Exercice –
Recopiez le passage du texte sur les géographes entre « Charles Benoist, 1934 » et « des géographes universitaires. », inclus, en remplaçant « commission » par « équipe ».

Texte fourni –
::::::
« Dans un coin de Paris, depuis le commencement de 1917, une poignée de “techniciens”, “d’experts” comme on dit, historiens et géographes, travaillaient imperturbablement, quelles que fussent les vicissitudes du bon et du mauvais sort des armes, à dégager et à assembler les fondements d’une paix que l’on apercevait mal. Leur labeur est resté caché, ignoré, et ce qui leur a été pénible, à demi inutile. »

Charles Benoist, 1934

En décembre 1914, le général Bourgeois demande à Paul Vidal de la Blache et à ses confrères de collaborer au Service géographique de l’Armée (SGA). Début 1915, Vidal de la Blache forme une commission avec, entre autres, Emmanuel de Martonne, Albert Demangeon, Lucien Gallois, Bertrand Auerbach et Jules Sion. Ils actualisent les notices géographiques pour le SGA. Parallèlement, en 1916, la Société de géographie crée une commission qui travaille sur les diverses questions territoriales et frontalières ; y siègent la plupart des géographes universitaires.
::::::
Extrait des données –
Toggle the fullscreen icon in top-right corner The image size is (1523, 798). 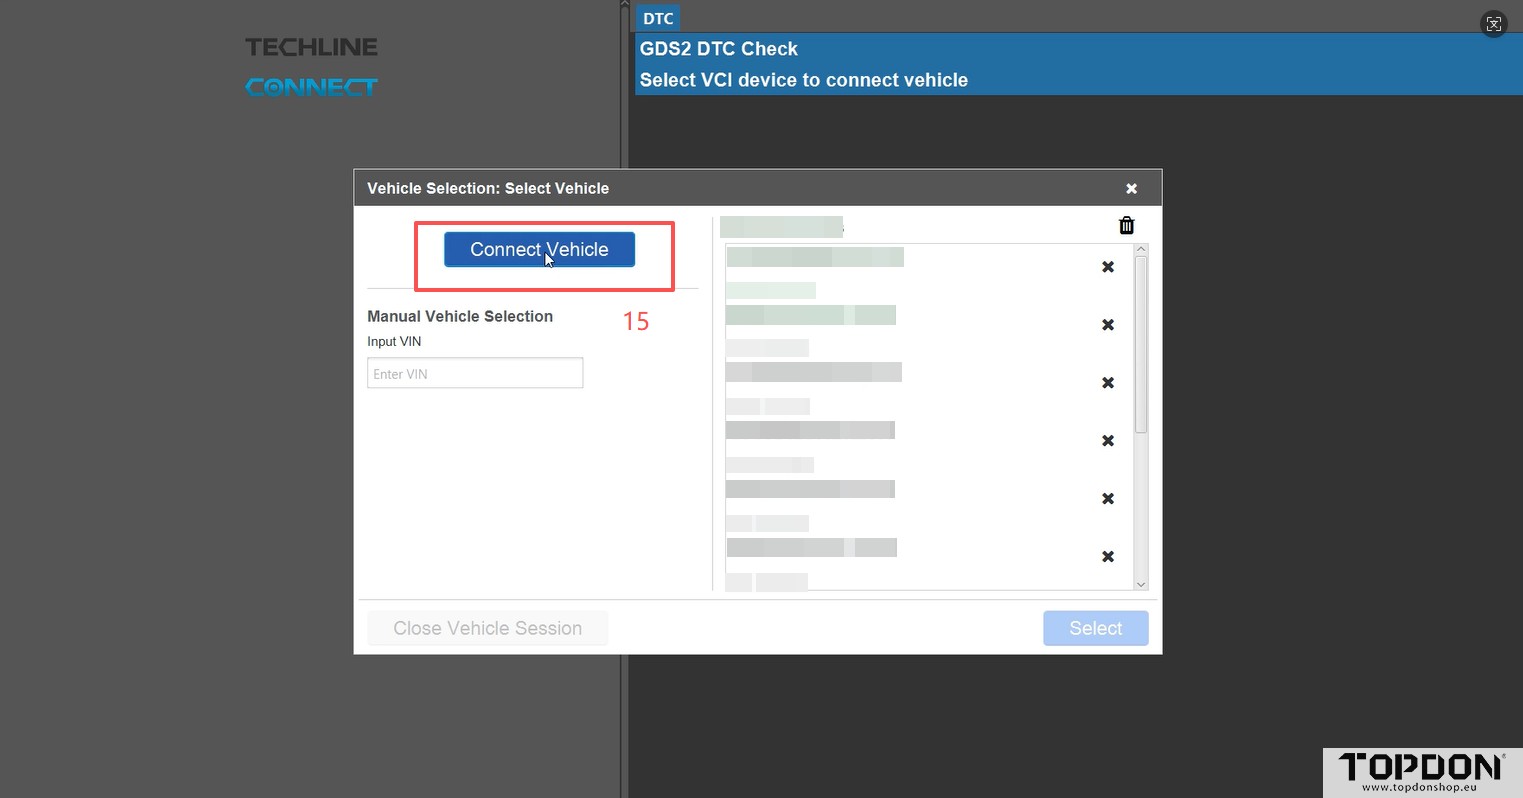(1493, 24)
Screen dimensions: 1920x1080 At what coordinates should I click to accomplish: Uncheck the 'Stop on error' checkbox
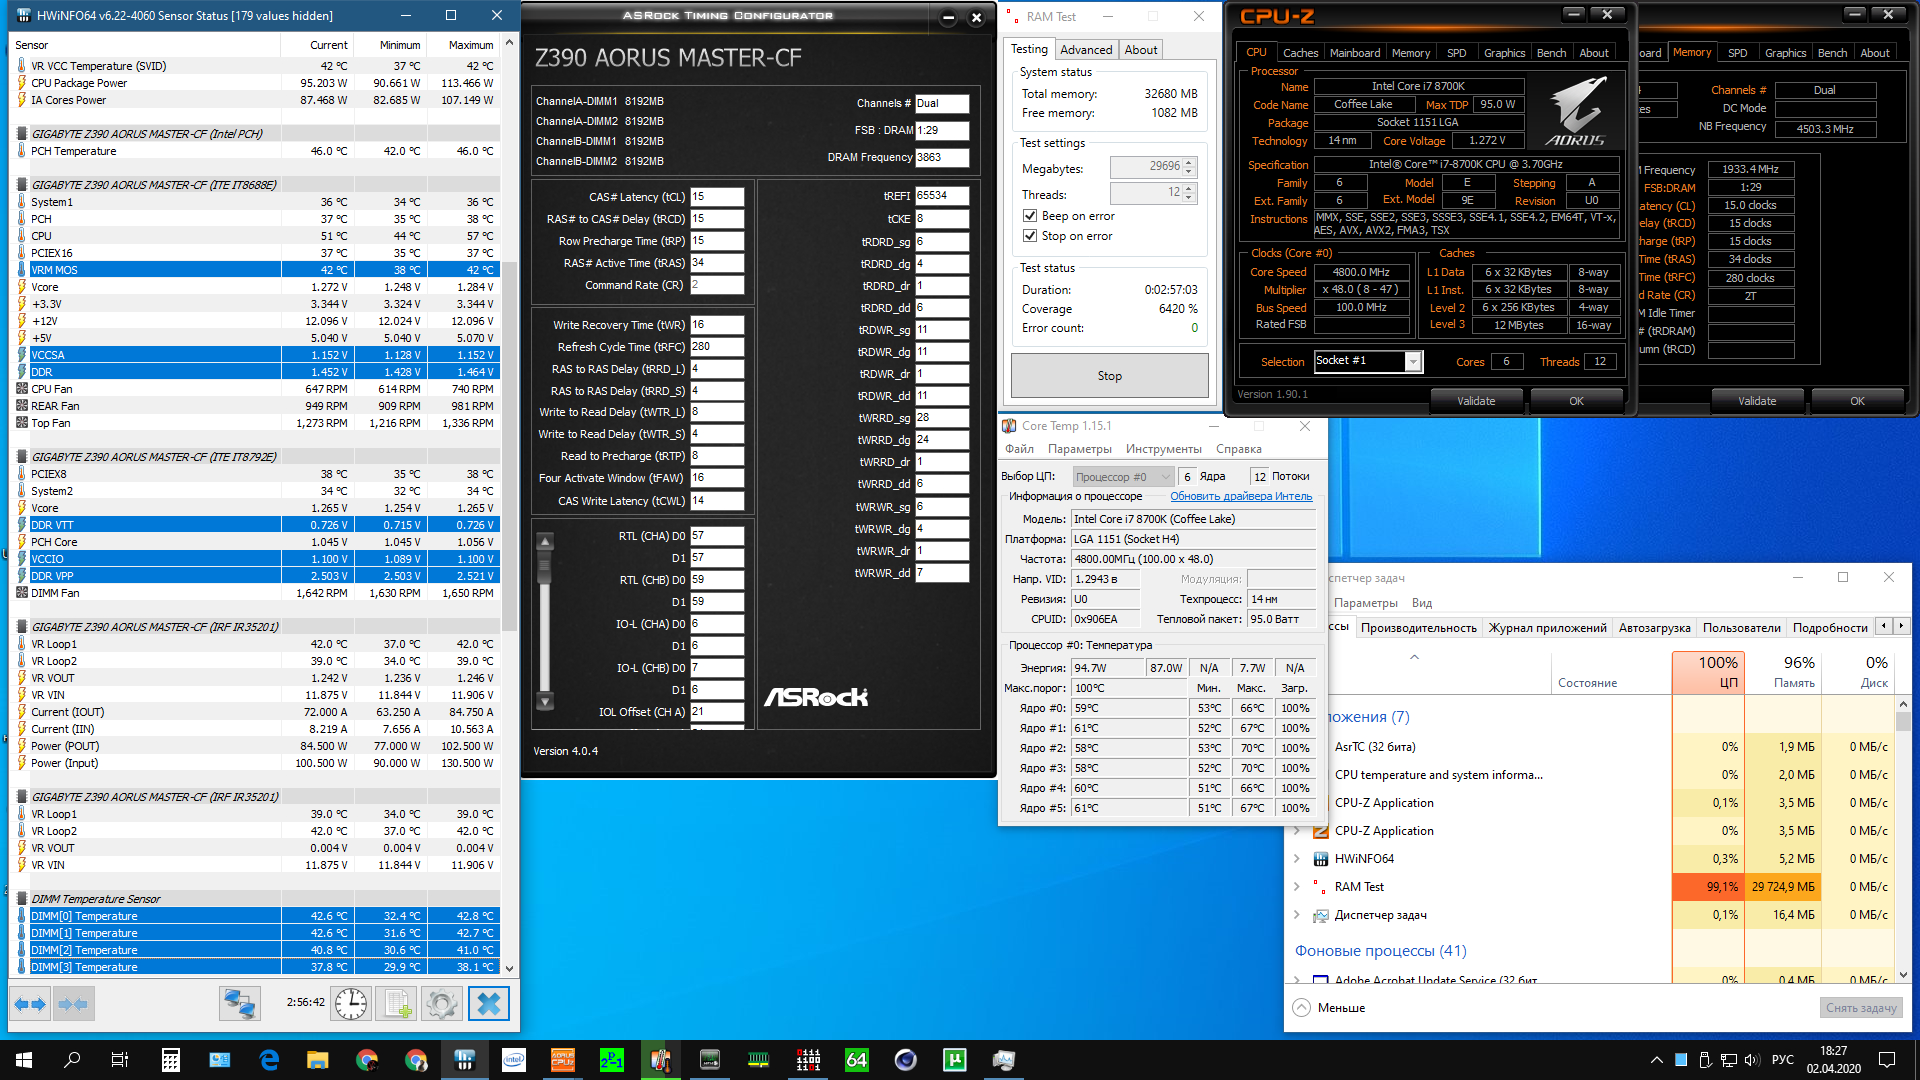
::::::
Résultat –
Charles Benoist, 1934

En décembre 1914, le général Bourgeois demande à Paul Vidal de la Blache et à ses confrères de collaborer au Service géographique de l’Armée (SGA). Début 1915, Vidal de la Blache forme une équipe avec, entre autres, Emmanuel de Martonne, Albert Demangeon, Lucien Gallois, Bertrand Auerbach et Jules Sion. Ils actualisent les notices géographiques pour le SGA. Parallèlement, en 1916, la Société de géographie crée une équipe qui travaille sur les diverses questions territoriales et frontalières ; y siègent la plupart des géographes universitaires.